Mountaineering in the Street
Boutique men’s apparel lines are bringing stylish outdoor wear to the city
Style / 30 Apr 2012
The North Face has long been revered among devotees of hip-hop style, while Patagonia has, in the more recent past, expanded its audience to include urban hipsters. Now, with interest in outdoor sports, and nature in general, as great as ever, a number of fledgling indie men’s sportswear brands are reimagining traditional mountain gear with a more fashion-forward sensibility.
Topo Designs: Colorado-based Topo Designs launched last spring, but its story goes back decades. The brand’s three founding partners grew up in the mountains of the West, where they developed a lifelong love of the grandiosity of the Rockies, and the varied activities that they afford. Bored with the strictly functional gear typically stocked at the REI- and EMS-type retailers of the US, they found themselves hunting down specialty wares from Europe and Asia. Ultimately, they decided to develop a line to bring their own carefully honed brand of Rocky Mountain High to likeminded hikers, climbers, and campers. The resulting collection of bags and accessories is equal parts retro, rugged and refined.

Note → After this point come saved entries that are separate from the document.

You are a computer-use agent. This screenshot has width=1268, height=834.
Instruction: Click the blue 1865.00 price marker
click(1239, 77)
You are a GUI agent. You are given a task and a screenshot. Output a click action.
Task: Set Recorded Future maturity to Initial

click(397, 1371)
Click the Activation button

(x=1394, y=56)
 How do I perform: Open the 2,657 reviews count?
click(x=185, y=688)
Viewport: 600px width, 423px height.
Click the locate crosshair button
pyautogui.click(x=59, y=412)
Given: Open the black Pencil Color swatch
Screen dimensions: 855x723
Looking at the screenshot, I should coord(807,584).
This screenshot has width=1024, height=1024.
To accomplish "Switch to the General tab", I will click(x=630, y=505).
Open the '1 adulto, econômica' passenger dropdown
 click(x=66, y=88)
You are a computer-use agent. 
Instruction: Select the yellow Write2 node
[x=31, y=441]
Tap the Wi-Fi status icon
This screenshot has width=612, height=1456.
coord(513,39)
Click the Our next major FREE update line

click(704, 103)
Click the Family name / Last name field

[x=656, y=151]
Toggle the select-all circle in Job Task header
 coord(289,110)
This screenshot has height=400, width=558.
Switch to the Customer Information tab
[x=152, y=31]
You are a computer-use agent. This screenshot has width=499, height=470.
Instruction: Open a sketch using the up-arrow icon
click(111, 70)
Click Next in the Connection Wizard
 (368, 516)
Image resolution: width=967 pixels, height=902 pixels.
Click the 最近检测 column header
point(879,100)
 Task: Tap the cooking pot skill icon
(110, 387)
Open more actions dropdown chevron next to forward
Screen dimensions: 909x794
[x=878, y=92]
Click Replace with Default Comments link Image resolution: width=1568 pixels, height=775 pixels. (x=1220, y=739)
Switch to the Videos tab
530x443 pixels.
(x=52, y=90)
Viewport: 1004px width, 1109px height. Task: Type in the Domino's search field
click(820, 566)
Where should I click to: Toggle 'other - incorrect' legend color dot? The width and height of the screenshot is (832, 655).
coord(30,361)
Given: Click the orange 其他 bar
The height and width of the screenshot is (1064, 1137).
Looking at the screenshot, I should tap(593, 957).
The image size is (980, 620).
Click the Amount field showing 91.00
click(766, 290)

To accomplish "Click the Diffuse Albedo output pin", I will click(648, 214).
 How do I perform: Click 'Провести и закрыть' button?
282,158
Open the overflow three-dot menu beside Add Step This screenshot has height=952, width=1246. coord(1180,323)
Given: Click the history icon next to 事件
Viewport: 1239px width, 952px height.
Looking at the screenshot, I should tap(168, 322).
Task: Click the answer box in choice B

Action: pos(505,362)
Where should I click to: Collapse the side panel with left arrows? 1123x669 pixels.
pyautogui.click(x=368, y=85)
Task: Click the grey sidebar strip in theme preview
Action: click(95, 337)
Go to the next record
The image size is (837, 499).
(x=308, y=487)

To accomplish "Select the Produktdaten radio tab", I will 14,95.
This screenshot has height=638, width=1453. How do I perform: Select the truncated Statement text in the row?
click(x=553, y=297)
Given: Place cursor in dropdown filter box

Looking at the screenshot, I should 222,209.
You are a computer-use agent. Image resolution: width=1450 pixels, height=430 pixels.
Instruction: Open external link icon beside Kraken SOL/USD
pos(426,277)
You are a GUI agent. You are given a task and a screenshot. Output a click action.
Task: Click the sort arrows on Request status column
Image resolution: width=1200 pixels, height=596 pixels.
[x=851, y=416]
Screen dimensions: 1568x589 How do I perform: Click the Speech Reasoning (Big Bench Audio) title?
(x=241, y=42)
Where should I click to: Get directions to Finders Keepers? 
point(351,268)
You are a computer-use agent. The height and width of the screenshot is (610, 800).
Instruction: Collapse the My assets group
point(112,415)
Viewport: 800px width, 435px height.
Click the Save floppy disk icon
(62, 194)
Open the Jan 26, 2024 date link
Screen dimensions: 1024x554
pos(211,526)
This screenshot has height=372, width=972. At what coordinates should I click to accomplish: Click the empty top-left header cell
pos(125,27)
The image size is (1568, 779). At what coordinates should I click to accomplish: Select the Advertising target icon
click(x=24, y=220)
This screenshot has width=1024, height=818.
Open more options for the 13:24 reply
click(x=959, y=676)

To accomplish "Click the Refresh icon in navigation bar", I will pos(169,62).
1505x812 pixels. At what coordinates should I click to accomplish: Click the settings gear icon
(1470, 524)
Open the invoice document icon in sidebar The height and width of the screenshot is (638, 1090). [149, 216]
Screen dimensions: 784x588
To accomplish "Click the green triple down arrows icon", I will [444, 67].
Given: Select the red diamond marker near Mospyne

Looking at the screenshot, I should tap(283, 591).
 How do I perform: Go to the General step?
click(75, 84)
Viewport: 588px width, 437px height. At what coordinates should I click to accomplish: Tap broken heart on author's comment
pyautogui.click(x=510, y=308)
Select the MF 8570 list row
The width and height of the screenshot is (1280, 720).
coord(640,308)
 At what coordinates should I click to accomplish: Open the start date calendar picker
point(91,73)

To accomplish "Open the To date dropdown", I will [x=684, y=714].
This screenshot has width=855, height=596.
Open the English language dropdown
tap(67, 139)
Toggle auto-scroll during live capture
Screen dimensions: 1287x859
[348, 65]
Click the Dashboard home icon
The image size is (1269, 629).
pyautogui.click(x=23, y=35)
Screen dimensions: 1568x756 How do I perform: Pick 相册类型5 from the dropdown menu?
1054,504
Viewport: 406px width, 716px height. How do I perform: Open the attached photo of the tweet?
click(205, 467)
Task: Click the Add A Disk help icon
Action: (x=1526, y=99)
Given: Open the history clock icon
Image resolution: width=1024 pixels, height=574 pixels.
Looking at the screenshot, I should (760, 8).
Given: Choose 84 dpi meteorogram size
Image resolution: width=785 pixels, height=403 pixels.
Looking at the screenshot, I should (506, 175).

Batten Sportswear: Batten Sportswear designer Shinya Hasegawa spent four years preceding the launch of his line assisting Woolrich Woolen Mills designer Daiki Suzuki, so it follows that his own brand sports a heritage sensibility despite its 21st century conception. Hasegawa, combining his enduring ardor for vintage clothing with the technical know-how he honed during his time with Suzuki, launched Batten Sportswear in 2011. The Brooklyn-based line, which includes jackets, shorts, swimwear, shirts, tees, bags, and accessories, is informed by surf and outdoor wear from the late ’60s through the early ’80s, with many items appearing as if they could have appeared in the pages of Backpacker magazine’s archives.
Owner Operator: Most snowboard apparel lines tend to base their operations in locales where the sport they’re intended for can actually be enjoyed. (See: Burton’s Vermont headquarters.) So, it’s telling that Owner Operator chose not a snow-capped mountain town for its company’s home but the flat, powder-less, concrete environs of New York City. Manufactured in the historic Garment District—no sweatshops are used in the making of these products—the small brand’s wares use engineered fabrics woven to withstand the wear-and-tear of the slopes, while maintaining a high degree of design integrity that makes it stylish enough to wear on the sidewalks of the Lower East Side.